INAnews.co.id, Jakarta– Wacana mengubah sistem Pilkada langsung menjadi pemilihan melalui DPRD dinilai kontraproduktif dan justru memperparah praktik politik uang. Demikian disampaikan pakar hukum tata negara Feri Amsari dalam wawancara dengan Abdel Achrian, Senin (12/1/2026).
Feri menjelaskan bahwa pemilihan melalui DPRD akan membuat transaksi politik lebih terukur dan matematis. “Transaksinya akan lebih terkotak di parlemen saja. Di parlemen 10 orang, sogok saja 6 orang, menang sudah. Jadi transaksionalnya terukur matematis,” ungkapnya.
Berbeda dengan pemilihan langsung, transaksi dengan publik tidak memiliki jaminan. “Kita berdua disogok serangan fajar, kita terima uangnya belum tentu kita pilih orangnya. Karena alat ukurnya enggak jelas,” jelasnya.

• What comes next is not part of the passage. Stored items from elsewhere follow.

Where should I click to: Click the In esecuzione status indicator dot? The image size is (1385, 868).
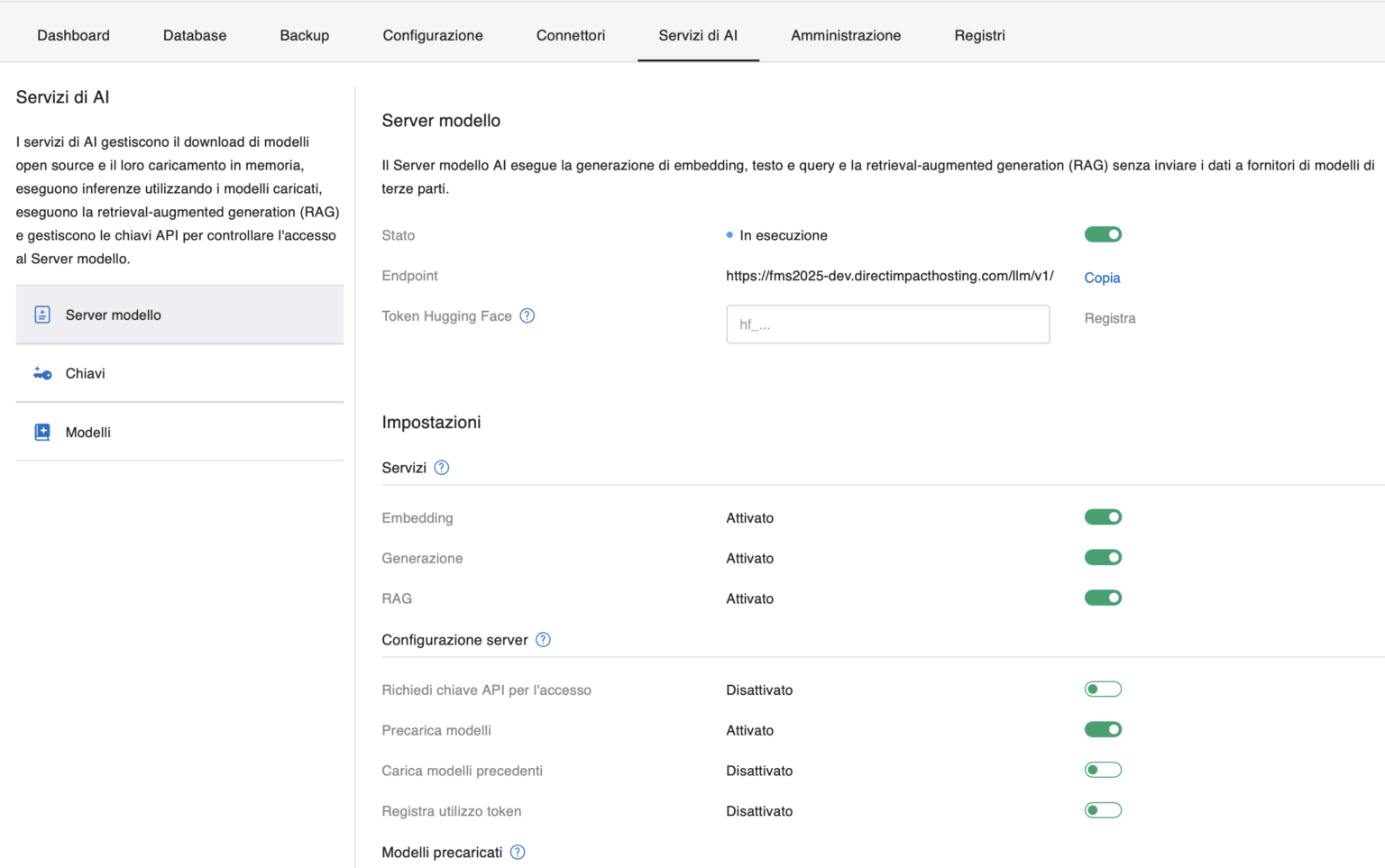coord(729,234)
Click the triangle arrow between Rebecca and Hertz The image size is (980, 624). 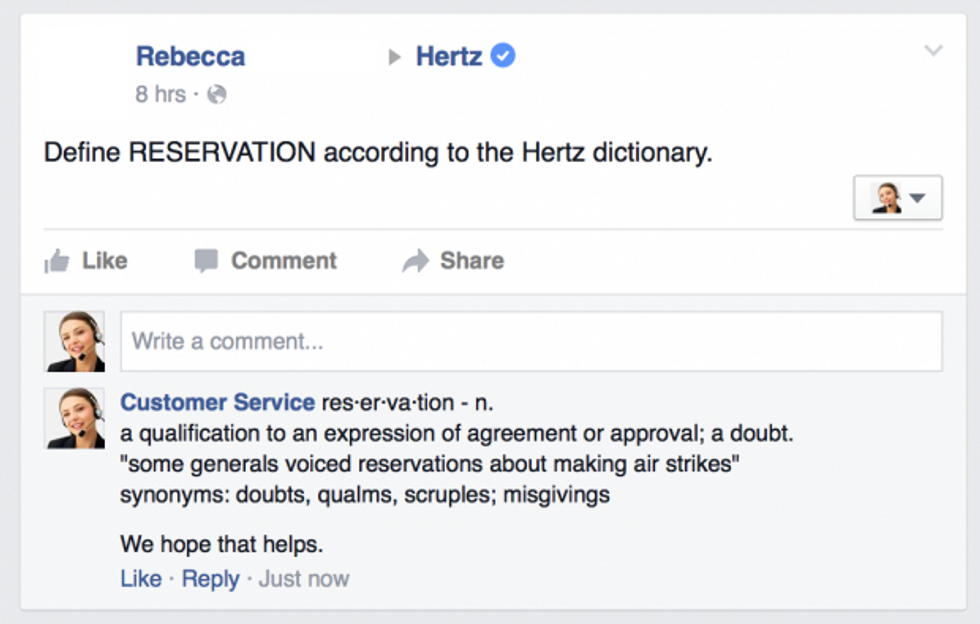coord(394,57)
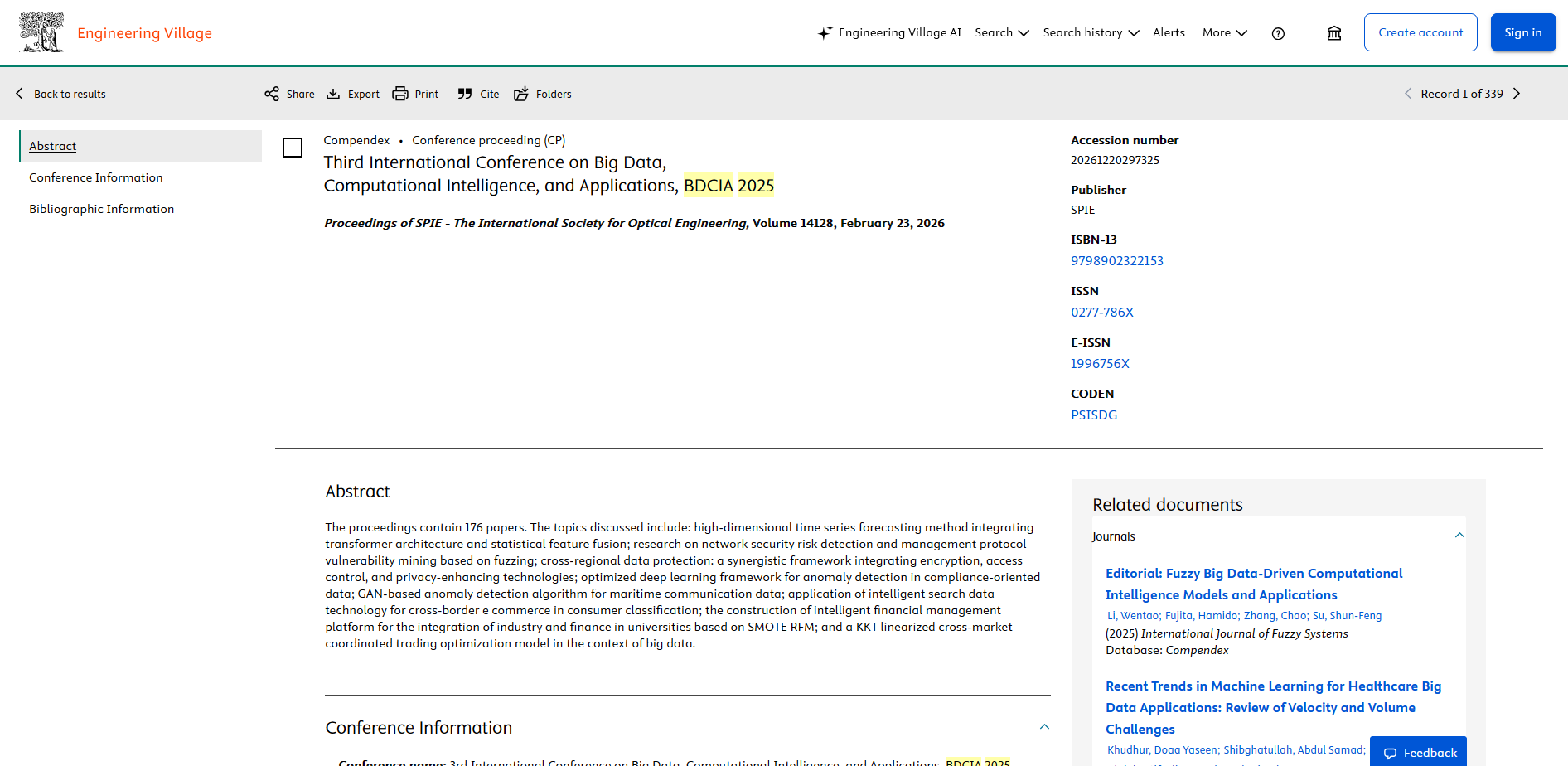Open Engineering Village AI sparkle icon
The width and height of the screenshot is (1568, 766).
pos(825,33)
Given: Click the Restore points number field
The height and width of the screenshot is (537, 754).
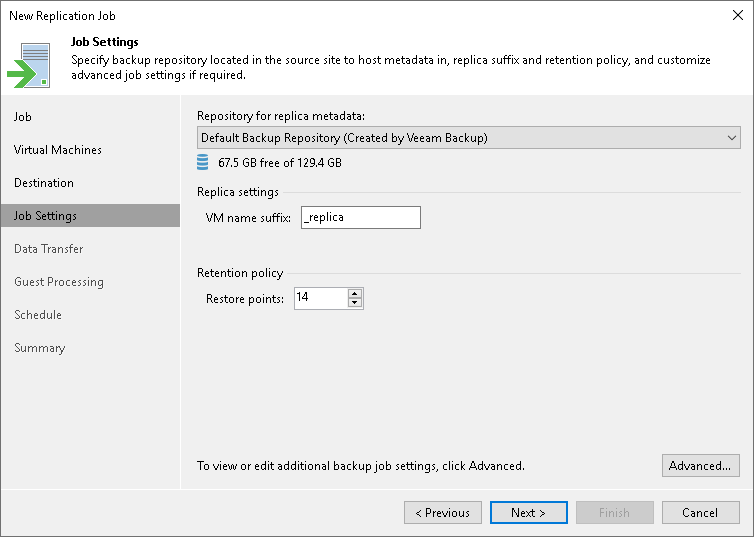Looking at the screenshot, I should coord(320,298).

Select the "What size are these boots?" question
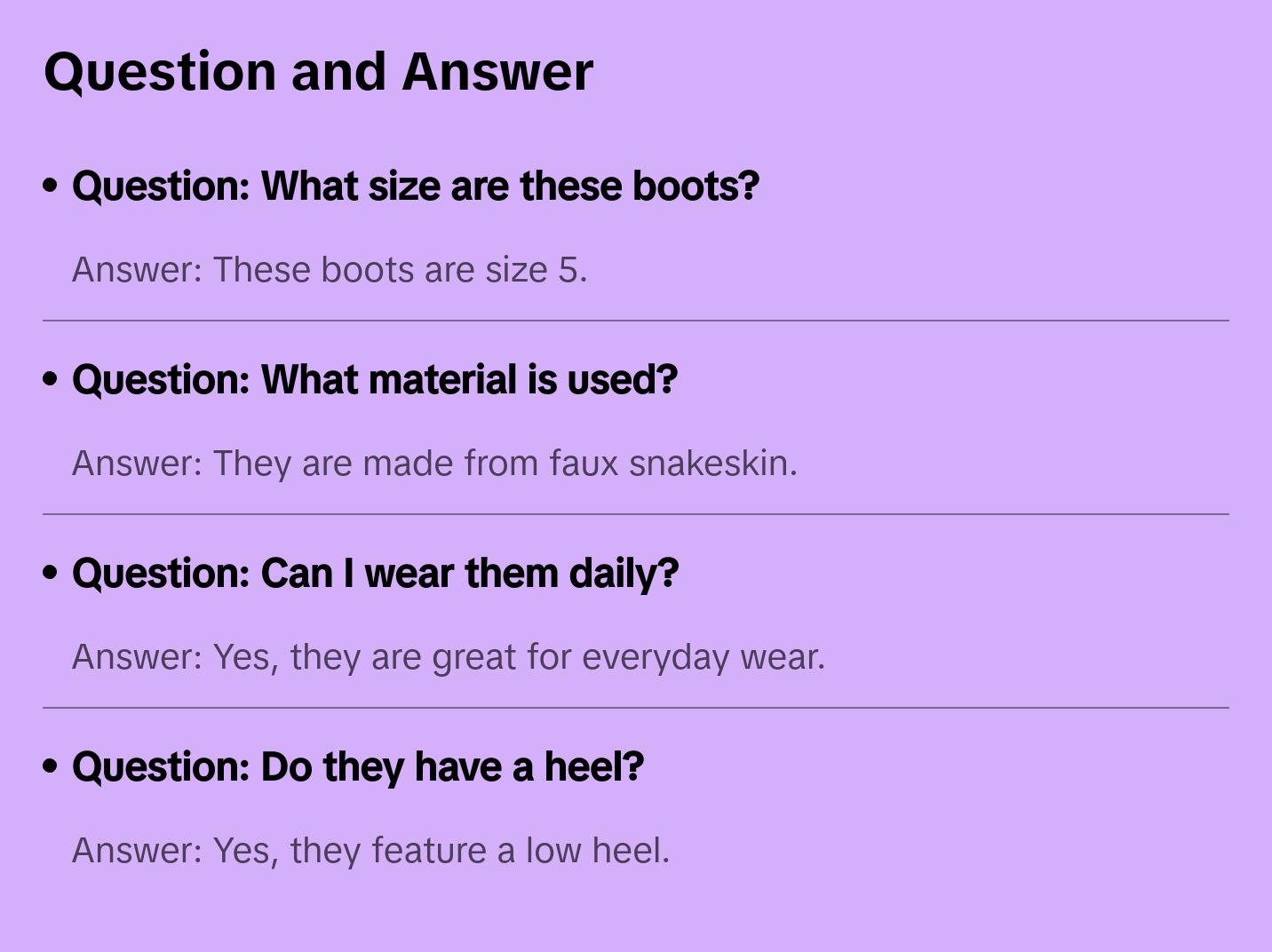pos(415,186)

Selain itu, sistem pemilihan tidak langsung dinilai tidak sesuai dengan bangunan konstitusional Indonesia yang menganut sistem presidensial. Feri menegaskan bahwa Mahkamah Konstitusi dalam berbagai putusannya telah menyatakan bahwa azas pemilu Indonesia adalah langsung, sebagaimana tercantum dalam Pasal 22E UUD 1945.
“Model kita adalah model pemilu yang azasnya langsung menurut Pasal 22E Undang-Undang Dasar: langsung, umum, bebas, rahasia, jujur dan adil 5 tahun sekali,” tegas dosen yang juga aktivis hukum ini.
Feri menambahkan bahwa pemilihan tidak langsung juga menjauhkan relasi elit dengan rakyat, karena kandidat tidak perlu turun langsung menemui pemilih.